“We begin to find and become ourselves when we notice how we are already found, already truly, entirely, wildly, messily, marvelously who we were born to be.”
― Anne Lamott
Why would it be wrong to make peace with myself?
Like accepting myself and taking a deep breath of peace and appreciation into this body would be some form of self worship.
Like celebrating who I am and who God has made me to be makes me a heretic…blasphemous?
The effort that it takes to keep up the self loathing doesn’t seem worth it.
We all hate ourselves from time to time.
It’s a chronic disease.
And every time I get close to believing in the cure,
I am yanked back into doubt.
I would imagine that the creative mind behind all of this would want more of his little creatures.

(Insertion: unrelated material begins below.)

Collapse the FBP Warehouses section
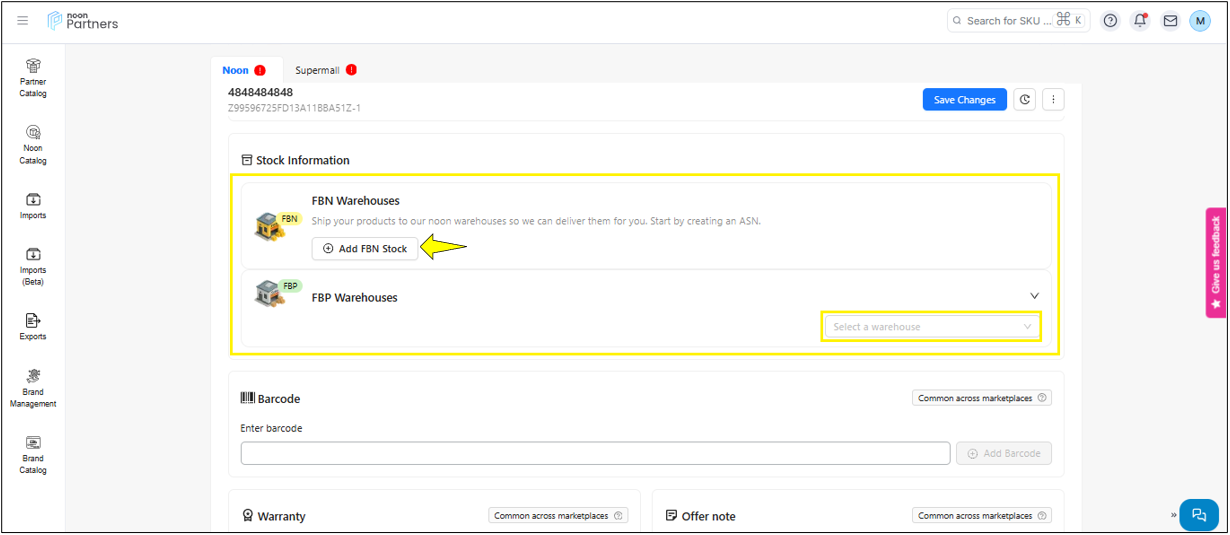The image size is (1230, 535). pyautogui.click(x=1034, y=296)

No parent that I’ve ever encountered, even the really terrible ones, ever wishes for their kids to fail, shrivel up and die for the parents own boasting?
Why am I constantly being told that that is who God is?
A father so ashamed, so disgusted.
Willing to show mercy only to glorify himself and boost his own ego?
I prefer imagining him bending down to watch his children thriving and loving. Blessing, living and growing.
Coaxing us to learn hard lessons.
Beckoning us to see beauty in ashes and strength in weakness…
as he stands firmly with us, providing it.
When I make a point to notice I can see His tenderness everywhere.
In the tears of a stranger mourning an animal.
In the laughter inside the eyes of an understanding and caring friend.
In the kisses, undeserved, from an irritated spouse.
In the quick forgiveness of a child’s love and adoration.
In the loyalty and faithfulness of a dog.
In the loving truth telling that pulls no punches of a sister.
In the apology of a brother.
In the teachable moments grasped by a father.
In the quiet grief of an overweight woman in a yoga class.